In 2017-2008, after a series of armed attacks on his remote centre he was obiliged to close operations and distribute his rehab collection of raptors to others, all of who he coached and supported. He joined the late Sarah Higgins and Shiv Kapila in 2010 and setup “The Kenya Bird of Prey Trust” (registered in 2015) from which they aimed to continue their commitment to raptor conservation.

In 2017, most of the trusts’ infrastructural development floundered because of the untimely death of Sarah Higgins, but the trust, in keeping with its former ethos, has increased the numbers of those interested in hands on raptor conservation by distributing birds between six individuals and institutions that all have conservation education programmes. Today the trust oversees the group and now reaches more Kenyans than ever previously amounting to some hundreds a week that include school, officials, leaders, and “movers and shakers”.

At his own cost, Simon built a rustic centre on Soysambu Conservancy to free fly and “soft release” raptors previously held in small pens undergoing treatment at Naivasha. By 2018, it was obliged to change its direction and cater to birds not capable of release, including two pairs of Crowned Eagles receiving some support from the trust. His fellow trustee, Shiv Kapila at Kilimandege Sanctuary Naivasha, has also expanded his facility and the two centres exchange birds as and when required.

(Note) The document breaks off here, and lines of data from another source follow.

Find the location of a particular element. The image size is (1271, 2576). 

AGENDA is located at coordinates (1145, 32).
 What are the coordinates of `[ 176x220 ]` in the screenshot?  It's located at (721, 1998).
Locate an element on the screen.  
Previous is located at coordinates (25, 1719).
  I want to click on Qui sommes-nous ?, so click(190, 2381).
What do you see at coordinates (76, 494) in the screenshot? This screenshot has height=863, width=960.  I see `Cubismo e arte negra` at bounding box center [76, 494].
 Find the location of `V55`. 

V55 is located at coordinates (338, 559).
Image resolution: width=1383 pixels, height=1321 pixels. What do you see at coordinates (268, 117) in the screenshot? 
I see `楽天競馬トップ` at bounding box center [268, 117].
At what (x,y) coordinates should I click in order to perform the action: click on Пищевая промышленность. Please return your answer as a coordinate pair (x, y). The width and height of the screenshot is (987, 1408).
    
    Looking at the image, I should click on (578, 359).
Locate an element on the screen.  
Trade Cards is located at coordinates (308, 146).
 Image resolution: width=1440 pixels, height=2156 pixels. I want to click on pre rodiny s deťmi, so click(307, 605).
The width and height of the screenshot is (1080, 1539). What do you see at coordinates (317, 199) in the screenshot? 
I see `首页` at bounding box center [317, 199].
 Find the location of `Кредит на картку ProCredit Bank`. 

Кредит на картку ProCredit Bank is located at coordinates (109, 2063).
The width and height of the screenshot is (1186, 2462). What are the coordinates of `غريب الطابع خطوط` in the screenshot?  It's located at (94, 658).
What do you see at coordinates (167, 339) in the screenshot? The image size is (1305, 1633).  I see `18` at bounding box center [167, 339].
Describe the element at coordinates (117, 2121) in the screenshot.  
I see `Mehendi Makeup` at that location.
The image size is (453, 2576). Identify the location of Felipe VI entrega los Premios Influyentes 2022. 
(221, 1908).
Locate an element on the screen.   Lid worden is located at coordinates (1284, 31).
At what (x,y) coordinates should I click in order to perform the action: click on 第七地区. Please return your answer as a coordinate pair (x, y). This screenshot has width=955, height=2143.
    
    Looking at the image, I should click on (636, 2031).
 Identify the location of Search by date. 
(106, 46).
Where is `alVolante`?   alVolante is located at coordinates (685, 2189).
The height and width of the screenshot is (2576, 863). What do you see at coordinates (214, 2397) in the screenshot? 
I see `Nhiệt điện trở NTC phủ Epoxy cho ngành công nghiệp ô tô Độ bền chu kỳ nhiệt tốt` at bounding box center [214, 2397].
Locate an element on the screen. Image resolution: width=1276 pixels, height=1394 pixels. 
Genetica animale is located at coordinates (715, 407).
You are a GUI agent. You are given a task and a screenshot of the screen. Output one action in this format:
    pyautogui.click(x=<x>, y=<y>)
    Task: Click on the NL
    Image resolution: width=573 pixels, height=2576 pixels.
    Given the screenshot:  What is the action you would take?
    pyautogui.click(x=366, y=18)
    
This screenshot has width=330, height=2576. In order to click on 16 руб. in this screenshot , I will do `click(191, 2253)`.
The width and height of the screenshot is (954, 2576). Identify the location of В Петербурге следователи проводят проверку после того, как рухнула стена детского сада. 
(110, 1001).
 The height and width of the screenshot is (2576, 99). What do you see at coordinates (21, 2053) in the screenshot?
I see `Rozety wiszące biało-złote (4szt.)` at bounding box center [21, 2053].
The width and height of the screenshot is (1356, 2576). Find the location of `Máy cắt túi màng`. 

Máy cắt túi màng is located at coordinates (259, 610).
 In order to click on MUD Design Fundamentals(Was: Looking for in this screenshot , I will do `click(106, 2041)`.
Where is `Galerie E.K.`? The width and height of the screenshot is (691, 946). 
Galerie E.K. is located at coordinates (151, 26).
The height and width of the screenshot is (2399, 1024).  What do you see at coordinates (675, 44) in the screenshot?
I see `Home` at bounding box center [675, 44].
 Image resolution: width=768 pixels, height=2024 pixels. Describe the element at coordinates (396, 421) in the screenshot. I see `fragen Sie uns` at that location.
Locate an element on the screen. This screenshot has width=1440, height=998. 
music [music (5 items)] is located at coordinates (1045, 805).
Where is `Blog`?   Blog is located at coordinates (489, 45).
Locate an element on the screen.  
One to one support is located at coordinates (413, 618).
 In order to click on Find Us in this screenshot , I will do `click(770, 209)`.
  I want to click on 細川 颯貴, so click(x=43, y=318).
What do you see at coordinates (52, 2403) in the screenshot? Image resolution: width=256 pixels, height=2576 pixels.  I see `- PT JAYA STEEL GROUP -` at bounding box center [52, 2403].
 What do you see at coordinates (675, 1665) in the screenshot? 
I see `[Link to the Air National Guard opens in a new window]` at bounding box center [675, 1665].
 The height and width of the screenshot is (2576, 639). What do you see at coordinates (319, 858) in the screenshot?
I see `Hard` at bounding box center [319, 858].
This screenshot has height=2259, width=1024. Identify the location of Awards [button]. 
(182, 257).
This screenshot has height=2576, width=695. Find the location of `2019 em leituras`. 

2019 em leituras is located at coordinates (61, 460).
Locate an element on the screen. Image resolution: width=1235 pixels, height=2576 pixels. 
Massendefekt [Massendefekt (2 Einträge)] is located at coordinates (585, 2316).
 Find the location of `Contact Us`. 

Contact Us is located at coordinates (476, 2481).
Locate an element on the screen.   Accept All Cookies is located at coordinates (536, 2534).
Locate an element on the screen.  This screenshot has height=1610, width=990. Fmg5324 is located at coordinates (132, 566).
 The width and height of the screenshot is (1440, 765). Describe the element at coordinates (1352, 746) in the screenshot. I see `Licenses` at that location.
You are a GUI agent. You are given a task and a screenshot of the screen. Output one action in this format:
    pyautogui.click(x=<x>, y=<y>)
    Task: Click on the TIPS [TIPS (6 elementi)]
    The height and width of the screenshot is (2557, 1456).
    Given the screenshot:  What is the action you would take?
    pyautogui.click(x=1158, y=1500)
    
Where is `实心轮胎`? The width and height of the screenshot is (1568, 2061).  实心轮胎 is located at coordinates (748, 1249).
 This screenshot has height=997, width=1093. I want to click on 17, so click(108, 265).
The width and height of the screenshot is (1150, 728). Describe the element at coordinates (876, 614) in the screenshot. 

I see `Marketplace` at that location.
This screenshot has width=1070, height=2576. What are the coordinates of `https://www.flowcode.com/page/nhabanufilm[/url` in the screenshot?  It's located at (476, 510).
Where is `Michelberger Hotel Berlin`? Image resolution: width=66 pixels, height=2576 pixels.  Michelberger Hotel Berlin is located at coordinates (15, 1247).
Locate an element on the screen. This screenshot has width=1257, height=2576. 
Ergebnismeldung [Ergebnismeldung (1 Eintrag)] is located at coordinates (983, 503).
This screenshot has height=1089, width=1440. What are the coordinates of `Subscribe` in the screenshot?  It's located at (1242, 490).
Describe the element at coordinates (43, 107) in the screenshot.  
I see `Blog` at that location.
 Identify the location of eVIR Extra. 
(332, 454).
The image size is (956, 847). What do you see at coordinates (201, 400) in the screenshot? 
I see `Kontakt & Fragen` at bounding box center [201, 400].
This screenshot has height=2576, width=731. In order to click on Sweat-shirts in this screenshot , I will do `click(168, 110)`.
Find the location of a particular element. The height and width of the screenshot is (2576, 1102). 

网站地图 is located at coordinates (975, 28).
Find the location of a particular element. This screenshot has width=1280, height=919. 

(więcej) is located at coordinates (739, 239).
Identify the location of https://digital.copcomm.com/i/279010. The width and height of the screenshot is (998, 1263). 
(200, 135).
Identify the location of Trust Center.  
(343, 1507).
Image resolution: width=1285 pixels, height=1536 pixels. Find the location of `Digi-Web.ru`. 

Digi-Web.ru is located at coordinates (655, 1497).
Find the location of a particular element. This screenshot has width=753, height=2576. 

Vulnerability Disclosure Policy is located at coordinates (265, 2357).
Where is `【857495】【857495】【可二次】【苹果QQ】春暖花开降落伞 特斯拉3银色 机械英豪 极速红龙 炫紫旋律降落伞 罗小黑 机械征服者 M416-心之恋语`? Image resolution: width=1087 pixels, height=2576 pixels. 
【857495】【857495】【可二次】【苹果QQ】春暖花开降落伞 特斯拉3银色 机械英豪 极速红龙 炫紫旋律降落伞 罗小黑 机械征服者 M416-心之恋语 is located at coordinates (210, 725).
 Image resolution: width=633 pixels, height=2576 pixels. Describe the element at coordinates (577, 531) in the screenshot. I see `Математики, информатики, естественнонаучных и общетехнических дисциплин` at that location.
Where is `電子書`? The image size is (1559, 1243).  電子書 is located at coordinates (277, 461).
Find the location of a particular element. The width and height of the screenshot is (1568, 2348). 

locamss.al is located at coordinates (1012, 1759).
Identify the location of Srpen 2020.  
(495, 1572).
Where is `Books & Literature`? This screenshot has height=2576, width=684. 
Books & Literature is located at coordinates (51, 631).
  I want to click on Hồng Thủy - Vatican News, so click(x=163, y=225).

Both centres need to expand and improve and it needs significant outside fiscal supports as well as much more robust human resources at trustee and day to day management level if it is to achieve its mandate to have a world class centre, avian clinic, education/information centre. It must create succession and financial independence from Simon Thomsett’s income (much compromised by the daily caring of the raptors), and the occasional benefactor. The predicated mass raptor loses of new hazards, such as wind farms, multilane highways across protected areas, new lethal powerlines, and continued poisoning may offer finance opportunities to “off set” these losses. But these funds are hotly contested for by others with no living responsibilities. The future, therefore, predicts a much greater volume of raptors requiring rehabilitation.

While rehabilitation dominates the work of the trust because it cannot turn away from a crippled bird in need, the greater role that education and creating local capacity for raptor conservation remains the top agenda. However, this requires the long term security of the rehabilitation centres, before these greater aspirations can be returned to.